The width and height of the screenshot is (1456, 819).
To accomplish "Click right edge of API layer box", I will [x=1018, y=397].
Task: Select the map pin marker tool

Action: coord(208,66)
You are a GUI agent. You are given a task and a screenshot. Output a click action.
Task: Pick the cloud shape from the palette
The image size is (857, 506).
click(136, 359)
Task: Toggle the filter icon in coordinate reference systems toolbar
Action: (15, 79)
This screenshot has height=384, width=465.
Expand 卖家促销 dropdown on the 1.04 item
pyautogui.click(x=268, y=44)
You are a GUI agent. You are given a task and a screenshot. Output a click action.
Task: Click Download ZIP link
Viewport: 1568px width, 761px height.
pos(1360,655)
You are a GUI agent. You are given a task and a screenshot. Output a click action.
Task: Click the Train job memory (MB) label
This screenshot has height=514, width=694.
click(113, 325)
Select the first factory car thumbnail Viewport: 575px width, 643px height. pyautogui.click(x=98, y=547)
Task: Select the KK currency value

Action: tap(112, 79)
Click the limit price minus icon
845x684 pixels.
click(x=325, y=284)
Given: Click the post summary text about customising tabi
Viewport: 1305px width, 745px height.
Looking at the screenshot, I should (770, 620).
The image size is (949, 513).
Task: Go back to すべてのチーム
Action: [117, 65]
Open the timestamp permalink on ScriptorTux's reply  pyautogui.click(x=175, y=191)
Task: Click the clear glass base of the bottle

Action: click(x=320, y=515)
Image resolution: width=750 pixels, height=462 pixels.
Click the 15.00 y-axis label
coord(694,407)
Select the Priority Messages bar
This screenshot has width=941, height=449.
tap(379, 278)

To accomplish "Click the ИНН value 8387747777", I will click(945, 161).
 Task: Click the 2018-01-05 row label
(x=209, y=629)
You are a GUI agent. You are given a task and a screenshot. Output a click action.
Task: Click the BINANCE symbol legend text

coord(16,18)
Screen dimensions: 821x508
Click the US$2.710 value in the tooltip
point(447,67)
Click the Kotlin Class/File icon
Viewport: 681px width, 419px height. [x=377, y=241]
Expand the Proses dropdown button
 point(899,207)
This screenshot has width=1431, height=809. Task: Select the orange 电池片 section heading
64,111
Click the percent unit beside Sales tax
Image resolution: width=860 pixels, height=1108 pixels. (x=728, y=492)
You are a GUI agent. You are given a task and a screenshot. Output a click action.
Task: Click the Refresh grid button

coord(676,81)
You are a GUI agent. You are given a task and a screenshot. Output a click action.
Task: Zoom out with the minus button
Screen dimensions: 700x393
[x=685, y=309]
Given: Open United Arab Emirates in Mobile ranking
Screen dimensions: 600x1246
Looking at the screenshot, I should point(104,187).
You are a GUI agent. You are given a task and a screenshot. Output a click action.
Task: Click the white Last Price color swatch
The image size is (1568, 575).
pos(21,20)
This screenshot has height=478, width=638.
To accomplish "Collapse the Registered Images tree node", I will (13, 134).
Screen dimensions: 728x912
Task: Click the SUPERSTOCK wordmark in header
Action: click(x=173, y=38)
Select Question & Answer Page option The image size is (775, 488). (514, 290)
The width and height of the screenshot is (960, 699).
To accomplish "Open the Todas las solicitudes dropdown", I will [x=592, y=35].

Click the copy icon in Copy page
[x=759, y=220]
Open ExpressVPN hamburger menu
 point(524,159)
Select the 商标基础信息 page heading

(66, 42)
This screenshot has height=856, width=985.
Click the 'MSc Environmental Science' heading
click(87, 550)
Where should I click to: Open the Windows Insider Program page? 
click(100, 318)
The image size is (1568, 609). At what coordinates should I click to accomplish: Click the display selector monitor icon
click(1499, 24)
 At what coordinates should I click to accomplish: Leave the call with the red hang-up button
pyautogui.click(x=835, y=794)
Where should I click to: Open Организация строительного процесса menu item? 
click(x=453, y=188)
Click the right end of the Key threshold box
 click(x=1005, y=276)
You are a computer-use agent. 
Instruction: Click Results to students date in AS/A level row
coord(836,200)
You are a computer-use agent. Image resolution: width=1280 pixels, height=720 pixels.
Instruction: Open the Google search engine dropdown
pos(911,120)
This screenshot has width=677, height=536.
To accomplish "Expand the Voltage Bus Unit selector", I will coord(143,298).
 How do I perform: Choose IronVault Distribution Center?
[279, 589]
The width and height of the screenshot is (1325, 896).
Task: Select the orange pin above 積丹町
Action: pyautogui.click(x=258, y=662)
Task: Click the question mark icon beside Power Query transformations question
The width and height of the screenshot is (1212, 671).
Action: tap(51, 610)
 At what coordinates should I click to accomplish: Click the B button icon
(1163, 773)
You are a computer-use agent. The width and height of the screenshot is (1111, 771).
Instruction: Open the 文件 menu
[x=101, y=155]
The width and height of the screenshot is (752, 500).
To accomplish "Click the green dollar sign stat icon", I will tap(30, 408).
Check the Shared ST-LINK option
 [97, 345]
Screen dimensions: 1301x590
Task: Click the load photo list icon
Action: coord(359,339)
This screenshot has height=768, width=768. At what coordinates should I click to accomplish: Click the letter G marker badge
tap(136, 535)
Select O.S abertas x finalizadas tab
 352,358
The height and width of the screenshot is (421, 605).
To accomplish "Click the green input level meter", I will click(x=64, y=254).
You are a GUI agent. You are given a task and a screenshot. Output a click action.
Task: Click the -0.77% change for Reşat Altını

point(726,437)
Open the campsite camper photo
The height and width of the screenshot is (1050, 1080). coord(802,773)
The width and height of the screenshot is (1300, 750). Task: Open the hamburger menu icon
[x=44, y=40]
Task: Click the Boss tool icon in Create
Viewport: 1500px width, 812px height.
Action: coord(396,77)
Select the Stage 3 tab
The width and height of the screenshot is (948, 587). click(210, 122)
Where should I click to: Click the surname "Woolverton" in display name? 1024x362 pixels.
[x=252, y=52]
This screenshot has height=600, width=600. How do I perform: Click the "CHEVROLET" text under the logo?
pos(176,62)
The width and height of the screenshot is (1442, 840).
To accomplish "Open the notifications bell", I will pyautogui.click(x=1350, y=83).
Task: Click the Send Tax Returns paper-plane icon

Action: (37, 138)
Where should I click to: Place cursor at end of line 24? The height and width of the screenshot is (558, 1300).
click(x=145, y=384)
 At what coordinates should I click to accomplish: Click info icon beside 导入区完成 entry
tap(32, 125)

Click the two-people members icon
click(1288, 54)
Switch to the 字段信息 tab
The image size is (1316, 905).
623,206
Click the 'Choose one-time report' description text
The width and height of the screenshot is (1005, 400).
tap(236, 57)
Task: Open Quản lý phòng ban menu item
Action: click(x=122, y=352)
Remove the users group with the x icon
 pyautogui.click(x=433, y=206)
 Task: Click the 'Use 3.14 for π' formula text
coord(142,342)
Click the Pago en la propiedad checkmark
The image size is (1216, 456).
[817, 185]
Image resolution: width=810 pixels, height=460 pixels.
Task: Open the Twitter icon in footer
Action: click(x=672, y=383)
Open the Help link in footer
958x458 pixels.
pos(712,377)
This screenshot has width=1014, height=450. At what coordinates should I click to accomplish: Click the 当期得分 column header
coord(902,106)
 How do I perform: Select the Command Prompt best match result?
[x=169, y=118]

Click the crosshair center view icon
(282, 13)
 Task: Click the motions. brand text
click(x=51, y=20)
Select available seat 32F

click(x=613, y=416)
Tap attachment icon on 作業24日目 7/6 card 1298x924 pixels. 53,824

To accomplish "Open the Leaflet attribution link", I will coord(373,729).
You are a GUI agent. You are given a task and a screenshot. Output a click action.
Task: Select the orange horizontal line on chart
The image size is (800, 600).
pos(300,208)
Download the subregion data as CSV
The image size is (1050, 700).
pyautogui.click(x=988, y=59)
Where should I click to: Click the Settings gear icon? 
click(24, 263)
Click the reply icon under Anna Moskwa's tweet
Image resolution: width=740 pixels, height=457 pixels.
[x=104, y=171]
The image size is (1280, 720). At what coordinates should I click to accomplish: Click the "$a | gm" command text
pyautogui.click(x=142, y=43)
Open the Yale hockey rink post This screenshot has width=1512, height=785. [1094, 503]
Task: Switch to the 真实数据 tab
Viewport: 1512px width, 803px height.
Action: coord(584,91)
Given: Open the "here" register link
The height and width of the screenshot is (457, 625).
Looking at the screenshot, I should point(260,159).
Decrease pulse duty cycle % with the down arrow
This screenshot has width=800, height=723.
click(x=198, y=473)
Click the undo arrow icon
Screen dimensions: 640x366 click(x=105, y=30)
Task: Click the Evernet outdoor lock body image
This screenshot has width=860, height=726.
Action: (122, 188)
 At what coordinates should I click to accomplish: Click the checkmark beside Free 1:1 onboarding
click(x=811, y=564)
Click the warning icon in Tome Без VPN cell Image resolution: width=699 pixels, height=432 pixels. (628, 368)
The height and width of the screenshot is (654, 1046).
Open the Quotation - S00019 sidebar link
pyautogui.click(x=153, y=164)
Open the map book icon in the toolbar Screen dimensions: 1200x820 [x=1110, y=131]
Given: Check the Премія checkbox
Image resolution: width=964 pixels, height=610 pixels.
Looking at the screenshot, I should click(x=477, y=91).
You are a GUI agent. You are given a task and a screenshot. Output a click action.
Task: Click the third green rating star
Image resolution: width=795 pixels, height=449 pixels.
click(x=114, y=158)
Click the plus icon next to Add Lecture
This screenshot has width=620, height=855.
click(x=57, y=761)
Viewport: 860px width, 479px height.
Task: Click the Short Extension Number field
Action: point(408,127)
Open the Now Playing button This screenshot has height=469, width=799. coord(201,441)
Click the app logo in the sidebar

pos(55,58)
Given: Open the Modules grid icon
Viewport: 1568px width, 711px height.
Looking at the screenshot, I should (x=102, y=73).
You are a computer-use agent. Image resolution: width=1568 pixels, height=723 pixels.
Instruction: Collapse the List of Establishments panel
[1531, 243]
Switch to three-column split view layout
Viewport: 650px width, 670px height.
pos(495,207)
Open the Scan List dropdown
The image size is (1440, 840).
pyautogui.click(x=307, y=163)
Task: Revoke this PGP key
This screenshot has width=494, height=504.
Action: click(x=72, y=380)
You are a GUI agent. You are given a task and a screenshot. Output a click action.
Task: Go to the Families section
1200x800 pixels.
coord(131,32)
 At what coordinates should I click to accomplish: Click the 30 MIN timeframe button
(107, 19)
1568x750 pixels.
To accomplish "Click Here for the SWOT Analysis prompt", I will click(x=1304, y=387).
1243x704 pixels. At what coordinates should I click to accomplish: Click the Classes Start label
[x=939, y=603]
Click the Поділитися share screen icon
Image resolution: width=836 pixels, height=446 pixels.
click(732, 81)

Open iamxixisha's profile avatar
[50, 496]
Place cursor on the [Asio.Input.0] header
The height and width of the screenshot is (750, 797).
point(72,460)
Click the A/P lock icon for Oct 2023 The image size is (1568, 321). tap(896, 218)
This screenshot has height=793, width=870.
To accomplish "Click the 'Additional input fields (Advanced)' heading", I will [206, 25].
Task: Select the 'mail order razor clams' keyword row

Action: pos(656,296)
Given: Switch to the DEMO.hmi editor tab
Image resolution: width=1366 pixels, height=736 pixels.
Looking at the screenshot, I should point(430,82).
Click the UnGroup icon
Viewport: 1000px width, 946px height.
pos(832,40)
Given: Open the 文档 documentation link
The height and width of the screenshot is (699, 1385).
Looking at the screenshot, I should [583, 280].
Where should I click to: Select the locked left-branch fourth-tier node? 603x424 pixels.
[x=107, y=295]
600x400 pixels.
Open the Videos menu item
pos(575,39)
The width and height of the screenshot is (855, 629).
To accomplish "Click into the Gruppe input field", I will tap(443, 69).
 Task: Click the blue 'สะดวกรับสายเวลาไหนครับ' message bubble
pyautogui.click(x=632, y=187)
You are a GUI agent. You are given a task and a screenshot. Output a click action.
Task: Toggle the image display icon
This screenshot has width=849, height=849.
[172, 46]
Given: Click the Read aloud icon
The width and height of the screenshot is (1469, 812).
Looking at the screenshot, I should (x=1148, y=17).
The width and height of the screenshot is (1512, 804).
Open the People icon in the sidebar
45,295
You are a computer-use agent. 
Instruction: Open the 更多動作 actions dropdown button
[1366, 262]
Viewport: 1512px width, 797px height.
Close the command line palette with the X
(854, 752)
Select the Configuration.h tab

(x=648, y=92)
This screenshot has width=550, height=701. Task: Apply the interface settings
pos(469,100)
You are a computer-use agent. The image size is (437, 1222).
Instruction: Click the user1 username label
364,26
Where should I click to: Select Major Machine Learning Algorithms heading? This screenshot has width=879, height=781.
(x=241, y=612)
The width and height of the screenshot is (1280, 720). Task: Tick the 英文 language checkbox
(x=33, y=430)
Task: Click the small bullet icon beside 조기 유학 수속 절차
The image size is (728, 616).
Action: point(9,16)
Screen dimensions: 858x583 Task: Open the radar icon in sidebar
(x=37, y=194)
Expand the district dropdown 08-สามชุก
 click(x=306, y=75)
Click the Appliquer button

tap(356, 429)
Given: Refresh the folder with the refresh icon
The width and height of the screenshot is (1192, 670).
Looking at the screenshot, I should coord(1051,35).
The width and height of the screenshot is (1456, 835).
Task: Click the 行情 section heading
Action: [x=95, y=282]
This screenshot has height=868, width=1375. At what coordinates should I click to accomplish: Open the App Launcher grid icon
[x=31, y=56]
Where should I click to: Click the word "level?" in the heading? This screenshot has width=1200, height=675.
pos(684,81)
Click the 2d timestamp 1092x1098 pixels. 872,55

=-=-=-=-=

Problem requirements
For the material above, count the lines where the string "Download" appears and reply with the count only.

Solution
2